## Exercise description
Copy out exactly the lines from the first line of the material below through the line containing "Task: Apply the Dreamy effect thumbnail", and nothing beyond them.

## Extracted information

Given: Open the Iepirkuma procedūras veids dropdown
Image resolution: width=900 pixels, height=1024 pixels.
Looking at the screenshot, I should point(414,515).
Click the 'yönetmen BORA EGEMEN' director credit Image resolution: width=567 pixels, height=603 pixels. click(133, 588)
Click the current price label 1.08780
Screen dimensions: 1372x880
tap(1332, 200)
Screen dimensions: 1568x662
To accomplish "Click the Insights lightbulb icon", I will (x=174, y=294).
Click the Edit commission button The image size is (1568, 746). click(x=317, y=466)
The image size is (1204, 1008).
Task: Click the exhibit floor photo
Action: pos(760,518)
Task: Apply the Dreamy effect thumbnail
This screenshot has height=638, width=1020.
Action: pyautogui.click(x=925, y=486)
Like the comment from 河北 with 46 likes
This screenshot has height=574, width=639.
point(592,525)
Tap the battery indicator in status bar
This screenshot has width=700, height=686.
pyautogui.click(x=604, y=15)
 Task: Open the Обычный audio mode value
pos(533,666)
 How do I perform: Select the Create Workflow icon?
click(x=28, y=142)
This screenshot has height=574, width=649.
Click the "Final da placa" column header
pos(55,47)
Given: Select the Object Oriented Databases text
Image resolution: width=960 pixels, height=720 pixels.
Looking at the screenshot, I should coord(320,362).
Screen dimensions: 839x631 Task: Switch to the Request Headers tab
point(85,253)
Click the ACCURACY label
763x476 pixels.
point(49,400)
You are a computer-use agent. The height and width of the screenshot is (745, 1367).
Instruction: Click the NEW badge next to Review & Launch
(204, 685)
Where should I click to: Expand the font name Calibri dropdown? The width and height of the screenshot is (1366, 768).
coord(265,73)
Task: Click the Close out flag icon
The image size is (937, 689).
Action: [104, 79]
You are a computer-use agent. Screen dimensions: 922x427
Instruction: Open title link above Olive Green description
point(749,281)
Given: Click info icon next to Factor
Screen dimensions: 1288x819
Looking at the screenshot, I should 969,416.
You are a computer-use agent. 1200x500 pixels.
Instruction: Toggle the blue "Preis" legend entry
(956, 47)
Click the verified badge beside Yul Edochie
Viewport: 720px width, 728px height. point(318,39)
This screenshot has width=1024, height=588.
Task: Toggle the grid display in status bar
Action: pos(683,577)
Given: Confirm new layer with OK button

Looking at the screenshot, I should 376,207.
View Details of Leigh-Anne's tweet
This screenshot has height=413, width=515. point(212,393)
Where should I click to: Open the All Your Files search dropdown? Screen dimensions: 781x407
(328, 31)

## Final answer
Given: Open the Iepirkuma procedūras veids dropdown
Image resolution: width=900 pixels, height=1024 pixels.
Looking at the screenshot, I should point(414,515).
Click the 'yönetmen BORA EGEMEN' director credit Image resolution: width=567 pixels, height=603 pixels. click(133, 588)
Click the current price label 1.08780
Screen dimensions: 1372x880
tap(1332, 200)
Screen dimensions: 1568x662
To accomplish "Click the Insights lightbulb icon", I will (x=174, y=294).
Click the Edit commission button The image size is (1568, 746). click(x=317, y=466)
The image size is (1204, 1008).
Task: Click the exhibit floor photo
Action: pos(760,518)
Task: Apply the Dreamy effect thumbnail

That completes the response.